__WHAT TO WORK ON__:
(A) Decide whether each statement agrees with the post below about jellyfish and cuttlefish names, answering yes or no and quoting the deciding words of the post: (i) the mirrored room held a tank of jellyfish; (ii) the writer has often heard people say a cuttlefish should be called something else; (iii) the aquarium visit took place last month.
(B) Write the next part of the post below about jellyfish and cuttlefish names, picking up after its final sentence.

__DOCUMENT SECTION__:

When we went to the Monterey Bay aquarium last weekend there was one awesome permanent exhibit with a lot of jellyfish. Also a "The Art of Jellies" exhibit which was pretty gimmicky if you ask me, though it did position a tank of jellyfish in a mirrored room, giving you the impression that they had you surrounded. But apparently the marine biology cartel now wants you to say "jellies" (or, I suppose "sea jellies") instead of "jellyfish", because those things are amazingly not fish.
The only other non-fish with a fishy name I can think of is "cuttlefish". I've never heard anyone saying you should call a cuttlefish something else, but I checked "on the line", as the kids say, and "cuttle" is the hot new name for that beast. How long has this been going on? Did people used to refer to cucumberfish, anenomefish, and urchinfish until someone rewrote the aquarium displays to encourage the biologically correct usage?

__INFORMATION__:

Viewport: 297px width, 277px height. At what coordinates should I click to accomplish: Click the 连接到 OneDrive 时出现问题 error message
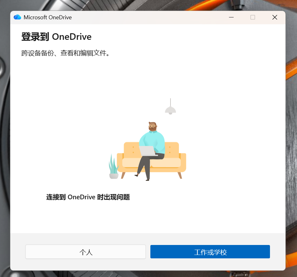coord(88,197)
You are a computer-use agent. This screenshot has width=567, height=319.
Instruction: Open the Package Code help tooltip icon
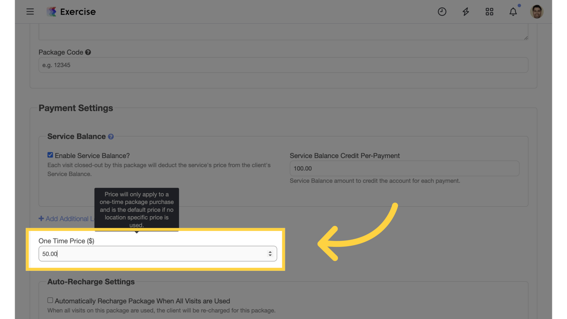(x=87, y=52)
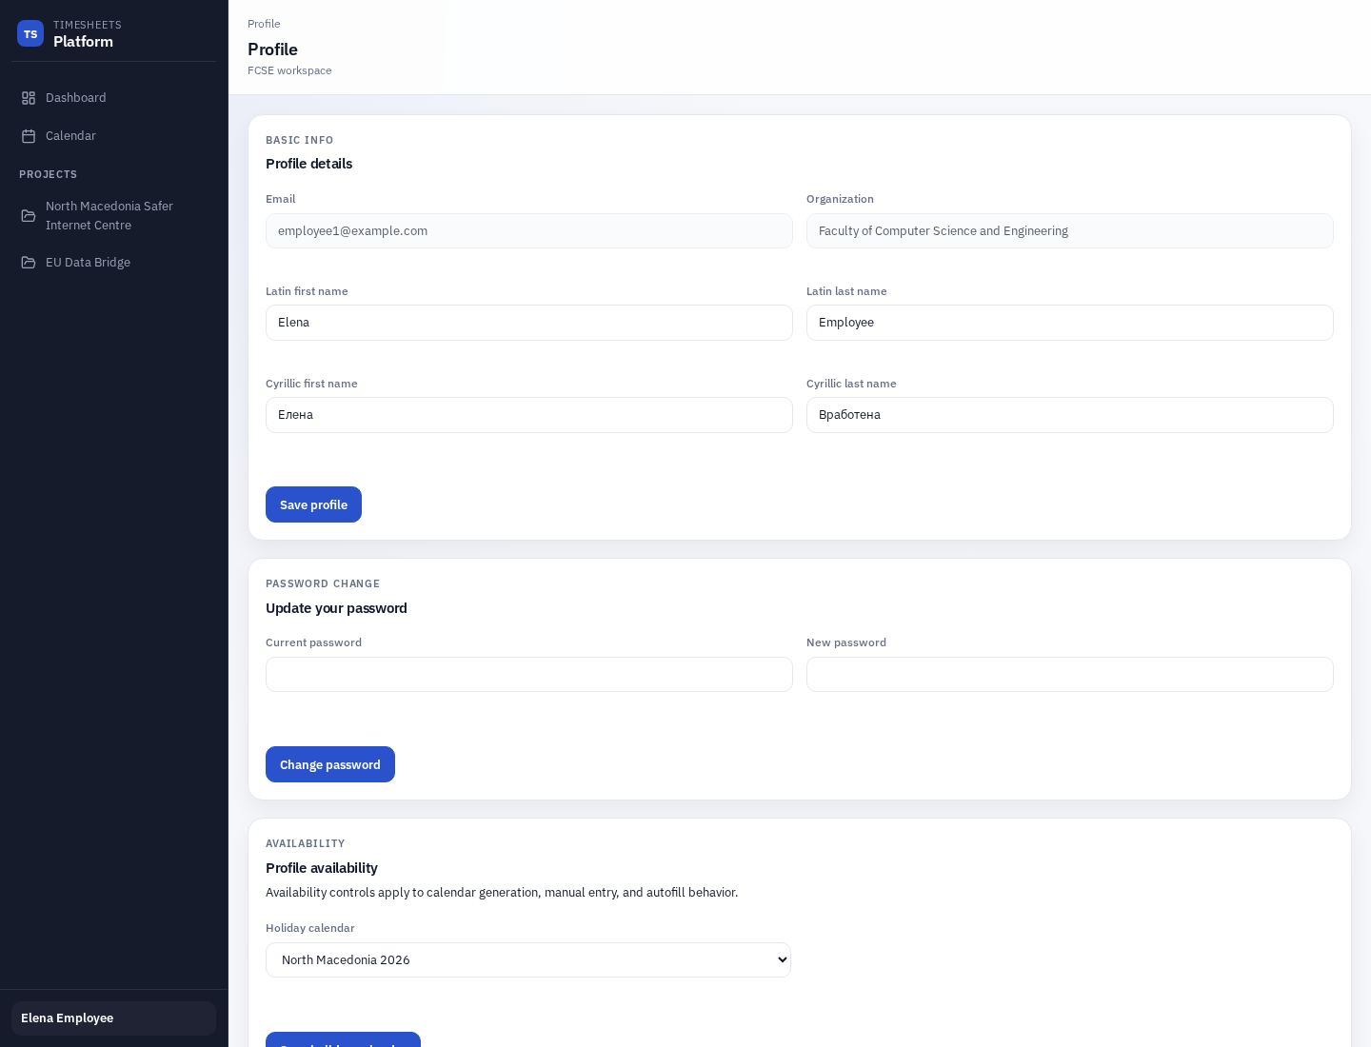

---

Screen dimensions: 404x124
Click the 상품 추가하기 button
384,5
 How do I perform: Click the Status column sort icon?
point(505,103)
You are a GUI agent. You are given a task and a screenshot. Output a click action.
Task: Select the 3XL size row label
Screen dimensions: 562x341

__PER-TASK OUTPUTS__:
(A)
(i) Yes: "it did position a tank of jellyfish in a mirrored room"
(ii) No: "I've never heard anyone saying you should call a cuttlefish something else"
(iii) No: "When we went to the Monterey Bay aquarium last weekend"

(B)
In an interesting reverse of this trend, at the aquarium I also noticed that the fish that used to be called a "dolphin" is now called a "dolphinfish". I think chopping "fish" off the names of obvious non-fish is not really worth it, but I'm glad about the "dolphinfish" change because that was really confusing. I'd hear about sport fishermen catching a bazillion dolphin and wonder why nobody was upset about that.
(6) Tue Jun 28 2005 16:06 PST So Long, And Thanks For All The Non-Fish:
In high school or college I learned from one or another pedant that you're not supposed to call starfish "starfish"; you're supposed to call them sea stars because they're not fish. Well, they're not stars eithGAH MY EYES! Okay, some of them are stars. Also at some point I learned that octopods used to be called "devilfish". They're not fish either.